In MGCNL 56 we reported that at 27 C coleoptiles of sweet corn variety Silver Queen were longer following seven days of continuous light treatment, compared with those grown for the same period in continuous darkness. At this temperature we have found most of the 15 different lines examined show quite the opposite: continuous light inhibits both coleoptile and epicotyl growth. This unusual behavior prompted a closer examination of the light dependence of coleoptile and epicotyl development.

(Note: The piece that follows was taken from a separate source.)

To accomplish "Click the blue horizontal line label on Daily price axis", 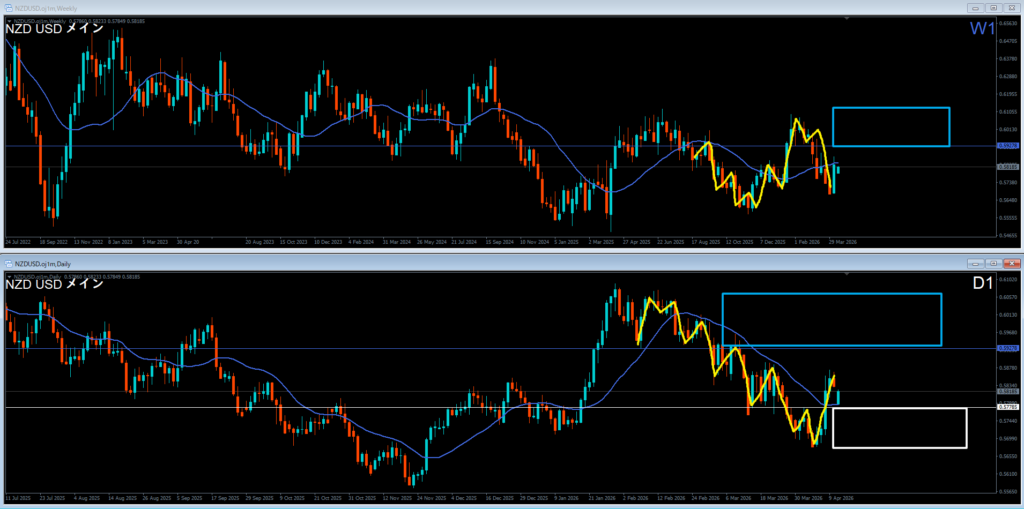I will tap(1008, 348).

Using the same methods reported in MGCNL 56, we have investigated the relation of short periods of white light on coleoptile and epicotyl elongation. Germinating seedlings were exposed to a single period of growth chamber light lasting for 1/2, 1, 2, 4, 8, 16, or 24 hours; seedlings remained in darkness for the remainder of the seven-day incubation period. Duplicate pans of germinating seeds of each of four different lines were subjected to each of the light treatments. Every twelve hours a new set of seedlings was given the above light treatments; the new seedlings were thus twelve hours older than the previous set. The last set of treatments was begun at 72 hours and completed at the 96th hour. Differences in coleoptile and epicotyl measurements represented the effect of a single light exposure in the seven-day period. Light treatments, therefore, represent a photo probe for the developmental potential of coleoptiles and epicotyls during these first 96 hours of seedling development.
Figures 1, 2, 3, and 4 show length of seven-day-old coleoptiles and epicotyls following exposure to single light periods of 1/2, 1, 2, 4, 8, 16, or 24 hours. Light periods are represented by points on lines at the termination of the light period. For each line, representing seven different light treatments, it is possible to associate the length of the light period with the age of the seedling and the resulting length of coleoptile or epicotyl. In each figure, the six solid lines and six dotted lines represent new sets of experiments begun at twelve hour intervals. The straight lines indicate the length of tissues grown under continuous light or darkness. Epicotyls fail to grow in continuous light.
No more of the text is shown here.